Solon Molho and Hasday Kapon

This is my husband Solon Molho with Hasday Kapon. The photo was taken in Thessaloniki in the 1950s. I met Hasday after I got married. He was much older than us, he had daughters that were older than us, but he was a friend of ours. The Kapon family used to sell spices and candles and when it was Pesach they had lots and lots of work. And, as they were selling spices, when Hasday had a bad cold he went to the big sacks filled with pepper, put his head in, take a deep breath and then sneeze loudly out. He said that this helped him to breathe better. He went to the concentration camps. All his family went to the concentration camps and only his wife did not come back. His two daughters came back, one of them is Lina Perahia, and the other one has been living in Athens since they came back so I don't know her. And his son came back, Beniko Kapon. Only his wife did not return. And he never remarried. He had daughters to take care of him. But he liked women.
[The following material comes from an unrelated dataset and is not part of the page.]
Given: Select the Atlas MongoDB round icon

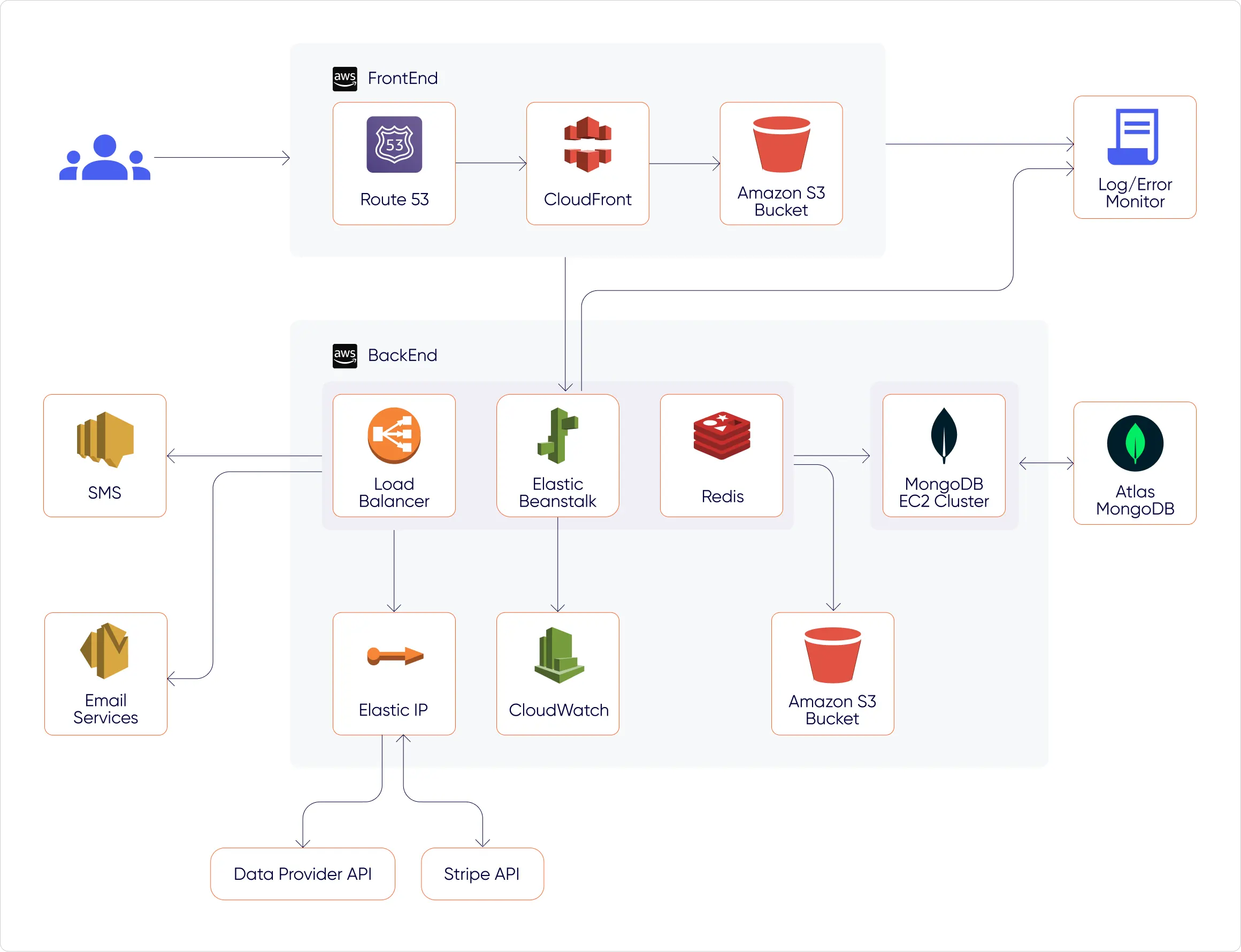Looking at the screenshot, I should [x=1135, y=443].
It is said that when he went to the coffee shop he used to pay the girls that were serving there, to lift their skirts up, from time to time, so that he could have a glance at their legs. Although he was a close friend of ours Hasday never spoke to us about the concentration camps. Neither he nor any of our friends that had been in the camps. They refused to touch the subject. Discussions on the matter were not welcome. When Hasday died it was like loosing another parent to me.